Operations such as subsetting, slicing, boolean indexing can be applied to NumPy arrays.

##### Subsetting

Fetching a single element out of an array by using the indices. The index in NumPy arrays starts from 0.

`a = np.array( [4,6,9] )`

So if we want to fetch the very first element of array “a”, then it will be written as

`a[0]`

This will return the very first value, which is 4.

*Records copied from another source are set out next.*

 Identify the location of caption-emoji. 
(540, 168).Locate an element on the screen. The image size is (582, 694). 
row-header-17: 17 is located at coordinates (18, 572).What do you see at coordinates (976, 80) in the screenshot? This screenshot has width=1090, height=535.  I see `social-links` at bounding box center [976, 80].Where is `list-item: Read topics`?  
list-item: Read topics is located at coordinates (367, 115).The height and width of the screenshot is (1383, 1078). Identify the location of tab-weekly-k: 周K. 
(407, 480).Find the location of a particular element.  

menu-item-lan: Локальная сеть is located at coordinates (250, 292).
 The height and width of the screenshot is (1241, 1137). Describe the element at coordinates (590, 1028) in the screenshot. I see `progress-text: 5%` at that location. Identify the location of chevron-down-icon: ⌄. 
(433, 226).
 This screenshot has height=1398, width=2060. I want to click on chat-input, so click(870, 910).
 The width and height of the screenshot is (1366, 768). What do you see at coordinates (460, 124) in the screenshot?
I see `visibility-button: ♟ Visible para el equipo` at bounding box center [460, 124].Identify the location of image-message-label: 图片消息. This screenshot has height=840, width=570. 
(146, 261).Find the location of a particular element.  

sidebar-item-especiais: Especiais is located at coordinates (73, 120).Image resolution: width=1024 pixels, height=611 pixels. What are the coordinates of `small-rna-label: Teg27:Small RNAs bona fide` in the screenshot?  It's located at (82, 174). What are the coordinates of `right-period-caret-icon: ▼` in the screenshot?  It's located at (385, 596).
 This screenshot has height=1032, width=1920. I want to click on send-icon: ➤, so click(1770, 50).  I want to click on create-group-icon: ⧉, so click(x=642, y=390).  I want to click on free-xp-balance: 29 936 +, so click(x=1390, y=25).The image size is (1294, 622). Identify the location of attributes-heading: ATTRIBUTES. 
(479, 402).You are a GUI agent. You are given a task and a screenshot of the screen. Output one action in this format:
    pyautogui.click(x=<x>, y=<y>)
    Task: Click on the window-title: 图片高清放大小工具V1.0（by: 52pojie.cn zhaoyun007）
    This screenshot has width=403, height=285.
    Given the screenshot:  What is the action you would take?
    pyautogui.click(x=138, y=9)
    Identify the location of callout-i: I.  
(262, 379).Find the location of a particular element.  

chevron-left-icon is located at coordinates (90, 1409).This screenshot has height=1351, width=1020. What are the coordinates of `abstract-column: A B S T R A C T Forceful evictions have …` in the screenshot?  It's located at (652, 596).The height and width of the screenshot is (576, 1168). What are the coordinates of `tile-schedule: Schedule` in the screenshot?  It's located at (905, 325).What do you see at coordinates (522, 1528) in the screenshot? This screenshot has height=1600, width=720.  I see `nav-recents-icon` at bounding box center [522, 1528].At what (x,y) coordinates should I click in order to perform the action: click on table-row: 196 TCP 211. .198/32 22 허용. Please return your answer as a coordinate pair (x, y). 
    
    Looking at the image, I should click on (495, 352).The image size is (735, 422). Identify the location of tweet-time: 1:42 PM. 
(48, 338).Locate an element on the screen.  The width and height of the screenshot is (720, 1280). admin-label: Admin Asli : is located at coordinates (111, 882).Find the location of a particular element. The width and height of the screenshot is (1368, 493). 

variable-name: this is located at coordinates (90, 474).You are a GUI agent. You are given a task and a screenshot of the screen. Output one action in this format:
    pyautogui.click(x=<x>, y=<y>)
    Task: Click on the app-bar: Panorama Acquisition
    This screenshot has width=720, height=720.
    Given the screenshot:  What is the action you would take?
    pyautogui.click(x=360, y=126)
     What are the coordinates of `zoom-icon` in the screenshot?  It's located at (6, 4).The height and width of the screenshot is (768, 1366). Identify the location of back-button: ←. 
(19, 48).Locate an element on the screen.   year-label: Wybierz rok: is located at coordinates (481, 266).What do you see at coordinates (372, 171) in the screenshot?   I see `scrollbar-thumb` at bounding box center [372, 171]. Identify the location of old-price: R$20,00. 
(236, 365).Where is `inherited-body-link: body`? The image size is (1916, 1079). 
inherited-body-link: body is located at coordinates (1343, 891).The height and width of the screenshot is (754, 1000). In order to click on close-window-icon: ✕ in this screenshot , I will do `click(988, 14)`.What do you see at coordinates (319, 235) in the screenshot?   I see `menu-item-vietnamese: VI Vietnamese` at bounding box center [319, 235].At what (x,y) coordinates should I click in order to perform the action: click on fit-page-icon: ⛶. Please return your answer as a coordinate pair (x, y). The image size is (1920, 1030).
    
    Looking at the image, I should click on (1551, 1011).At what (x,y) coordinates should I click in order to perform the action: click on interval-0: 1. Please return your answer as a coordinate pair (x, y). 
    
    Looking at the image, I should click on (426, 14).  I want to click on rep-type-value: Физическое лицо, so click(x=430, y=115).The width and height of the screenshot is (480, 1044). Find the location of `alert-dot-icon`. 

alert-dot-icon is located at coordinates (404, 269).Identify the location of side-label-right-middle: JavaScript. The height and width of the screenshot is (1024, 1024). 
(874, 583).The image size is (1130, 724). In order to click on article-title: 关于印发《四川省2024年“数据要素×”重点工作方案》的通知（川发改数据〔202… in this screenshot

Let’s initialize a 2-D array.

`a = np.array([(1,2,3), (4,5,6)], dtype = int)`

If we want to fetch the 2nd value from the first row of a 2-D array, then it will be written as:

`a[0][1]`

This will return the value 2.

##### Slicing

NumPy Arrays can be sliced in multiple ways. Some of these are mentioned below:

`a = np.array( [4,6,9] )`

If we want to fetch the first two elements of an array, then it’s written as:

`a[0:2]`

Here the catch is that a[x:y]

- x represents the index from where you need to fetch the elements.
- Whereas y represents ” the number of elements in that array to be fetched.”

so the result of a[0:2] will be [4,6]

##### Boolean Indexing

It enables us to index a NumPy array based on a logical conditional. For example, return all the values less than 2 in an array.

`a = np.array( [4,1,9] )`

The same will be implemented as:

`a[a<2]`

The output of this logical indexing will be any value within the array “a” that is less than 2

so the result will be [1]

### Conclusion

NumPy is quite a powerful library within python, quite widely utilized specifically in Data Explanatory analysis (to understand data better), Data Manipulation, and cleansing. To create KPI Metrices and much more.